By Lucia Mutikani
WASHINGTON (Reuters) – The number of Americans filing new applications for jobless benefits increased more than expected last week and the unemployment rate appeared to have picked up in May, suggesting layoffs were rising as tariffs cloud the economic outlook.
The report from the Labor Department on Thursday showed a surge in applications in Michigan last week, the nation’s motor vehicle assembly hub. The number of people collecting unemployment checks in mid-May was the largest in 3-1/2 years. The outlook for the economy is dimming with other data showing a sharp decline in corporate profits in the first quarter.
A U.S. trade court on Wednesday blocked most of Trump’s tariffs from going into effect in a sweeping ruling that the president overstepped his authority. Economists said the ruling, while it offered some relief, had added another layer of uncertainty over the economy.
“This is a sign that cracks are starting to form in the economy and that the outlook is deteriorating,” said Christopher Rupkey, chief economist at FWDBONDS. “There is nothing great about today’s jobless claims data and the jump in layoffs may be a harbinger of worse things to come.”
Initial claims for state unemployment benefits rose 14,000 to a seasonally adjusted 240,000 for the week ended May 24, the Labor Department said. Economists polled by Reuters had forecast 230,000 claims for the latest week.
Unadjusted claims increased 10,742 to 212,506 last week, lifted by a 3,329 jump in filings in Michigan. There were also notable increases in applications in Nebraska and California.
Despite the rise in claims, worker hoarding by employers following difficulties finding labor during and after the COVID-19 pandemic continues to underpin the jobs market.
Nonetheless, there has been an uptick in layoffs because of economic uncertainty as Trump’s aggressive trade policy makes it challenging for businesses to plan ahead.
A report from the Bank of America Institute noted a sharp rise in higher-income households receiving unemployment benefits between February and April compared to the same period last year. Its analysis of Bank of America deposit accounts also showed notable rises among lower-income as well as middle-income households in April from the same period a year ago.
Economists expect claims in June to break above their 205,000-243,000 range for this year, mostly driven by difficulties adjusting the data for seasonal fluctuations, following a similar pattern in recent years.

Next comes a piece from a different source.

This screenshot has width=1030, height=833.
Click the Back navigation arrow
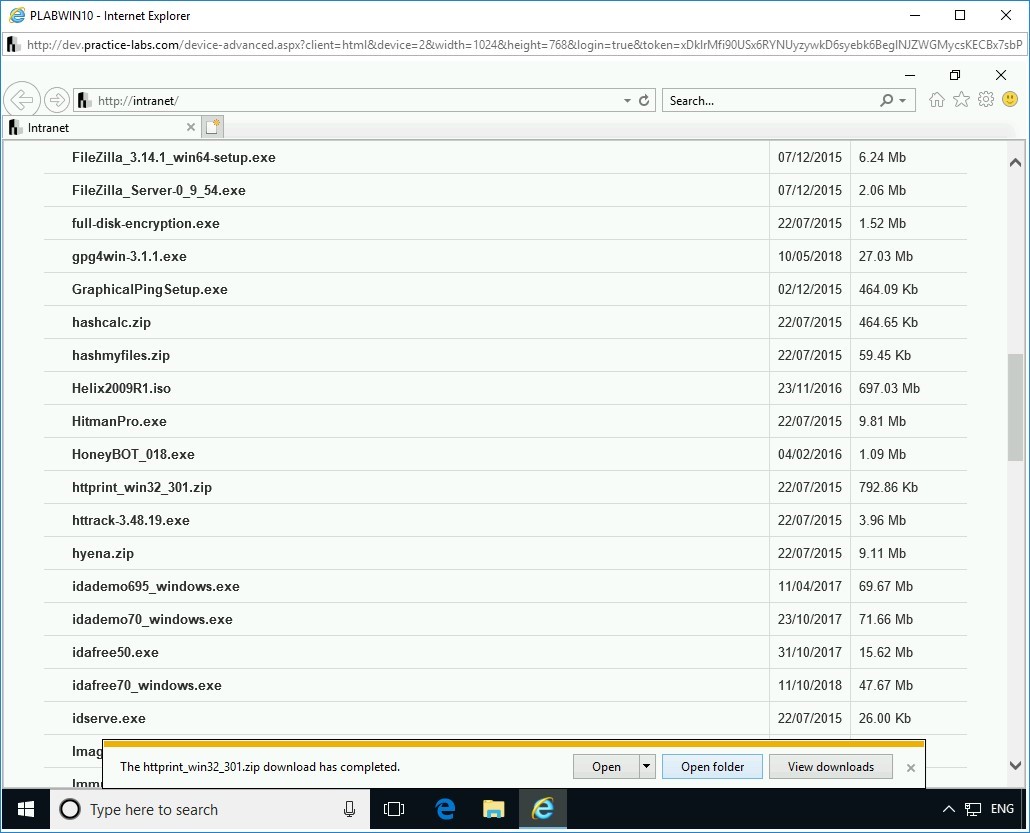point(22,100)
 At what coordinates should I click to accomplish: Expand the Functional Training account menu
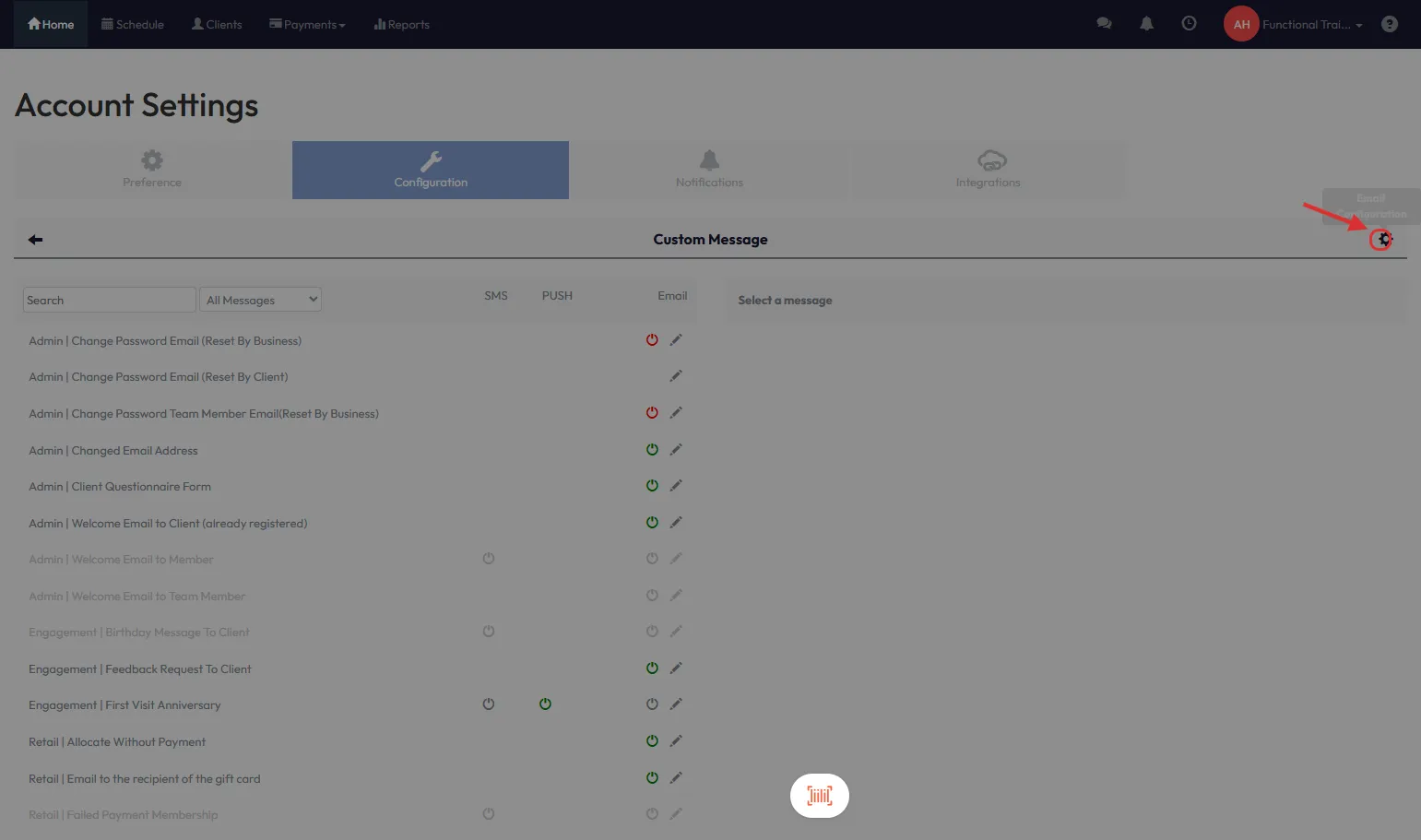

Minutes of the Federal Reserve’s May 6-7 policy meeting published on Wednesday showed while policymakers continued to view labor market conditions as broadly in balance, they “assessed that there was a risk that the labor market would weaken in coming months.”
They noted that there was “considerable uncertainty” over the job market’s outlook, adding “outcomes would depend importantly on the evolution of trade policy as well as other government policies.”
The U.S. central bank has kept its benchmark overnight interest rate in the 4.25%-4.50% range since December as officials struggle to estimate the impact of Trump’s tariffs, which have raised the prospect of higher inflation and slower economic growth this year.
U.S. stocks opened higher. The dollar eased against a basket of currencies after a brief rally. U.S. Treasury yields fell.
SWELLING UNEMPLOYMENT ROLLS
The number of people receiving benefits after an initial week of aid, a proxy for hiring, increased 26,000 to a seasonally adjusted 1.919 million during the week ending May 17, the claims report showed. The elevated so-called continuing claims reflect companies’ hesitance to increase headcount because of the economic uncertainty.
Continuing claims covered the period during which the government surveyed households for May’s unemployment rate. They increased between the April and May survey periods, suggesting an uptick in the unemployment rate this month. The jobless rate was at 4.2% in April.
Many people who have lost their jobs are experiencing long spells of unemployment. The median duration of unemployment jumped to 10.4 weeks in April from 9.8 weeks in March.
With profits under pressure, there is probably little incentive for businesses to boost hiring. Mass layoffs are, however, unlikely with a Conference Board survey of chief executive officers released on Thursday showing most captains of business anticipated no change in the size of their workforce over the next year even as about 83% said they expected a recession in the next 12-18 months.
Profits from current production with inventory valuation and capital consumption adjustments dropped $118.1 billion in the first quarter, the Commerce Department’s Bureau of Economic Analysis (BEA) said in a separate report. Profits surged $204.7 billion in the October-December quarter.
Companies ranging from airlines and retailers to motor vehicle manufacturers have either withdrawn or refrained from giving financial guidance for 2025, citing the uncertainty caused by the on-again and off-again nature of some duties.
Businesses front-loaded imports and households engaged in pre-emptive buying of goods last quarter to avoid higher costs, making it difficult to get a clear picture of the economy.
The deluge of imports sent gross domestic product declining at a 0.2% annualized rate in the January-March quarter, the BEA said in its second estimate of GDP. The economy was initially estimated to have contracted at a 0.3% pace. It grew at a 2.4% rate in the fourth quarter.
Other alternative measures of growth, gross domestic income and gross domestic output also showed the economy contracting at a 0.2% pace in the first quarter.